Tuesday, August 31, 2010

Football Boxes

Cutter's Log - Stardate 0102.13.80
Current Song - Baker Street (Gerry Rafferty)


I had been writing about most sports on a regular basis since the time I began in this profession nearly 8 years ago. I started writing about football on a regular basis, during its season, 5 years ago.

I've found it difficult to put together a football box. I can put together a story without problem. The darn box keeps delaying me.

There's three parts to the football box:

The first part of the box is easy: that's listing each score.

The second part is a bit tough because you have to add a bunch of things together. I don't know whether or not I can add these things up from whistle to interview. However, I've never tried. So I will this Friday.

Last year I typed up a worksheet that was supposed to help me put a box together quicker. I can't recall if it worked. The things that are a part of the second part of the box are: first downs, total offense, rushing yards, passing yards, completions-attempts-interceptions (C-A-I), fumbles and those lost, penalties and yards lost, and number of punts and average distance.

I have seen boxes that omit first downs, penalties and punts. In my first attempt this season, I will try to skip these stats in order to better formulate the rest. Then once I get better, I'll try to include the first downs, punts and penalties.

The third part is totaling up individual stats. I don't need a calculator.

I guess the biggest problem for me is actually formulating these numbers into a box. My template is two-sided: one for first-half stats, and the other for final game stats.

I'll just see if this works on Friday. I'm heading to Galena for their game with East Dubuque.

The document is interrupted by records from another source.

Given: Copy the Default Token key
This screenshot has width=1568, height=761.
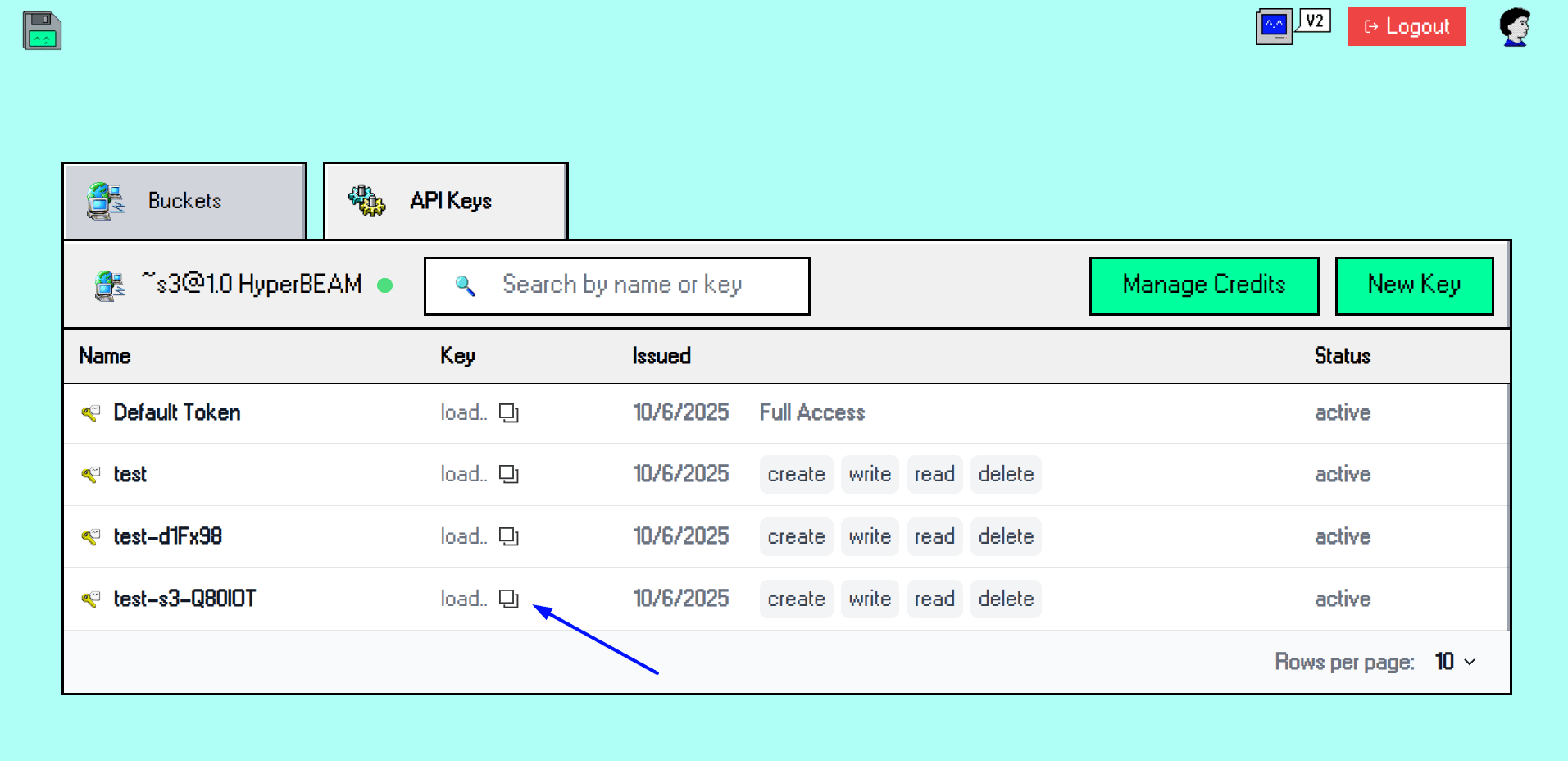Looking at the screenshot, I should pyautogui.click(x=509, y=412).
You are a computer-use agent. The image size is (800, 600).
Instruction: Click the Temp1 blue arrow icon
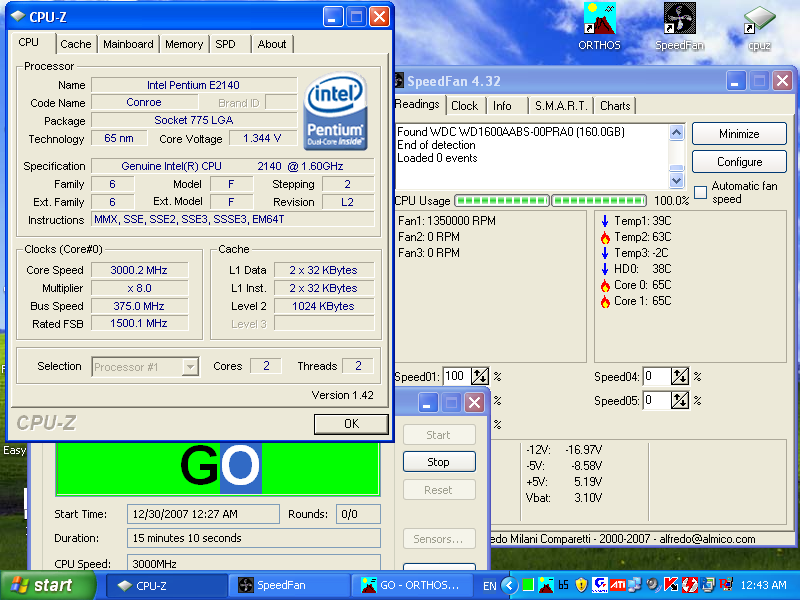point(605,221)
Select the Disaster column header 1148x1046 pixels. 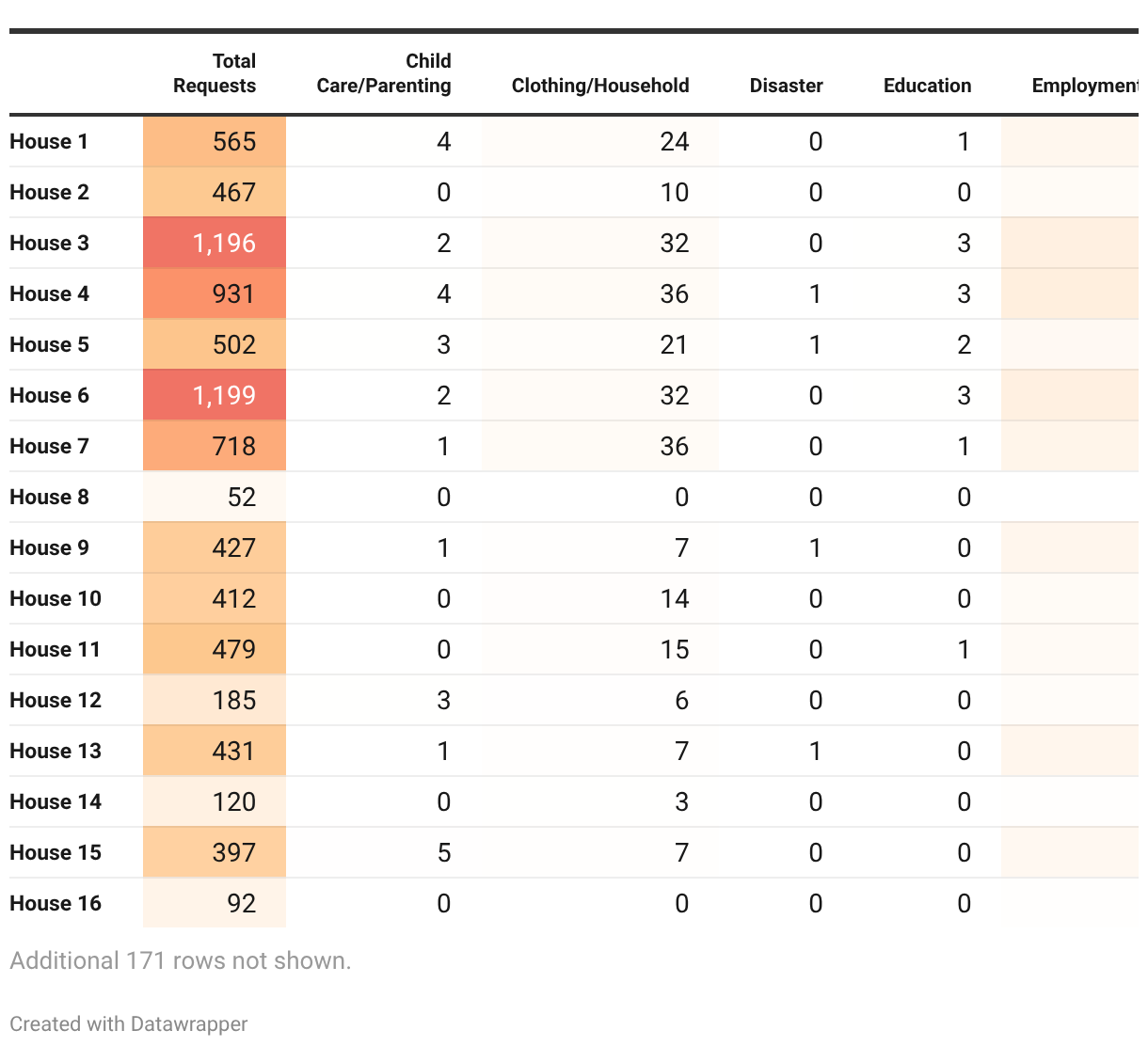[x=786, y=86]
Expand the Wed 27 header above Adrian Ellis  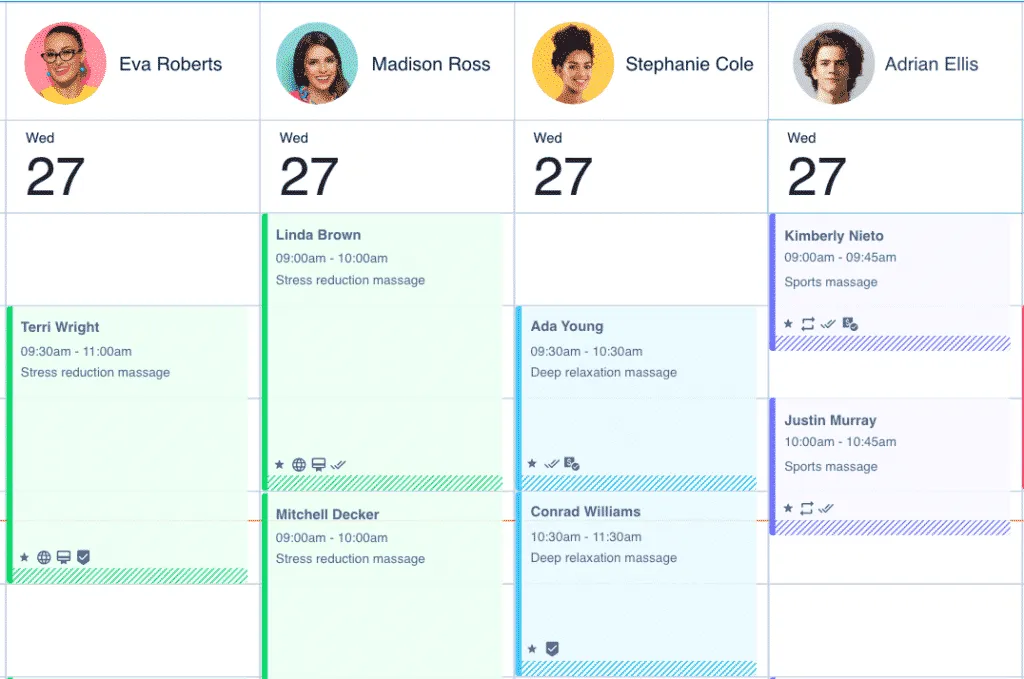895,165

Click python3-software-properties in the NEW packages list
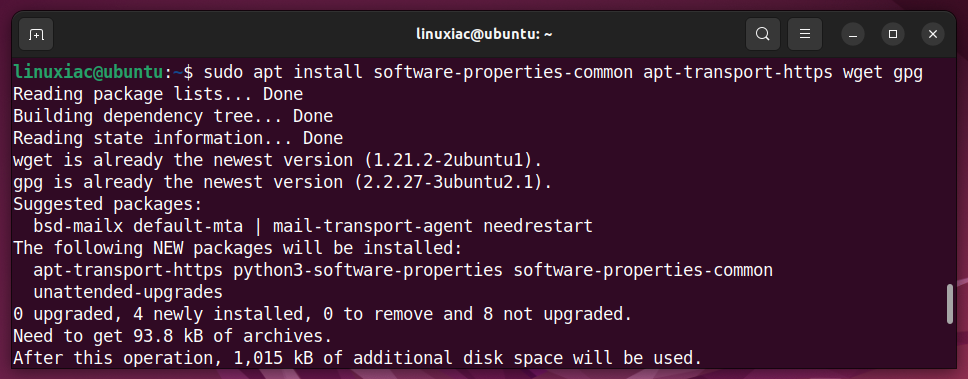[x=368, y=270]
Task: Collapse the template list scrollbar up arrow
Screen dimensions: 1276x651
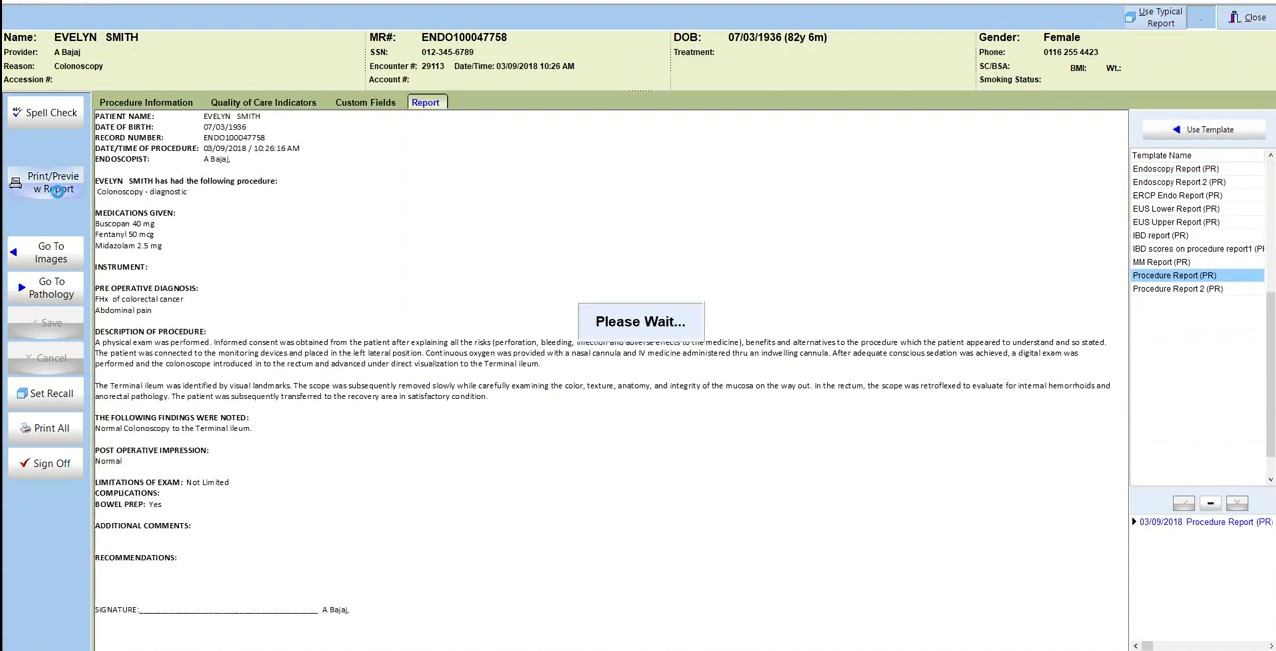Action: [1270, 155]
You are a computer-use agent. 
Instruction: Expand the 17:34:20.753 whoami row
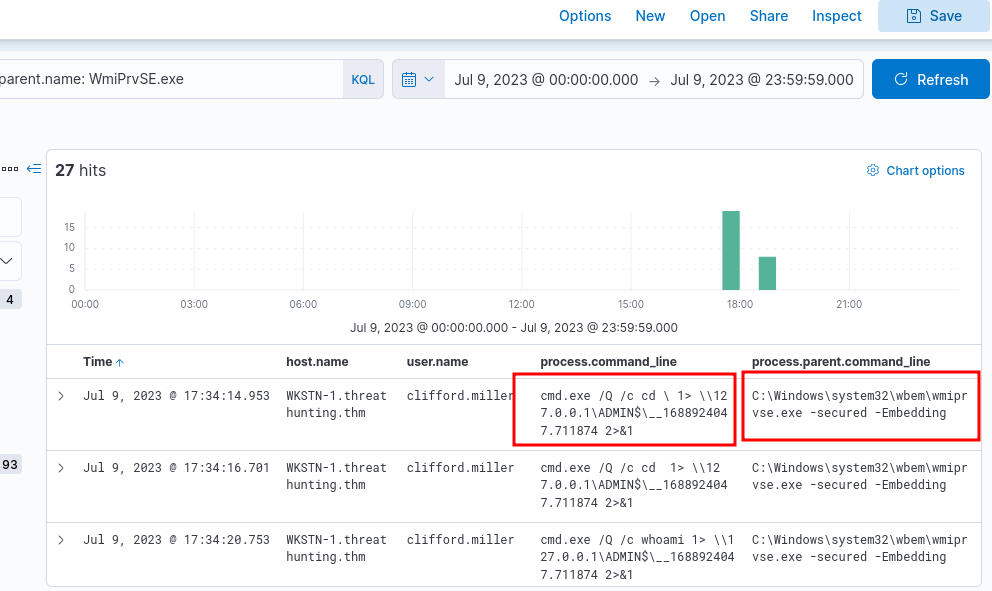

Wednesday, August 25, 2010

A Thought About Scoreboards

Cutter's Log - Stardate 0102.52.80
Current Song - PYL Theme (???)


I run a weekly football scoreboard on NISB. Posters can post scores to each game on this particular thread. Because I'm writing a football gamer after these football games, I won't touch the scoreboard until around 1:00.

There were times when I thought about putting up one big scoreboard for the area, for all sports. I would have to obtain every schedule from every high school sports team in the area. I have tried this, but each time I've tried there has been some sort of computer crash via highschoolsports.net. It's not their fault, I just happen to be loading a LOT of schedules.

It will take a lot of arthritis in order to just get the schedules posted to NISB. That's just to post the schedules. Now I would want people to chip in. That's the tough part. Plus, if no one chips in, all that arthritis will mean nothing. In order for people to chip in, I'll need to persuade the coaches to put me on the contact list. That, and find a way to not only get a fax machine (@#$& !!!), but to also pay for a large phone bill. That, and ALSO trying to find time each night to update it.

I think it will be quite some time before we get a scoreboard concept going. I may have to quit the Shell gig in order just to run it.

Now a little something about fax machines: I don't have one. I don't know where to put one. I give up there.

Sunday, August 22, 2010

Five Years Later ...

Cutter's Log - Stardate 0102.22.08
Current Song - Dance With Me (112)


About 25% of our high school graduating class got together for our 5th Year Reunion. I attended.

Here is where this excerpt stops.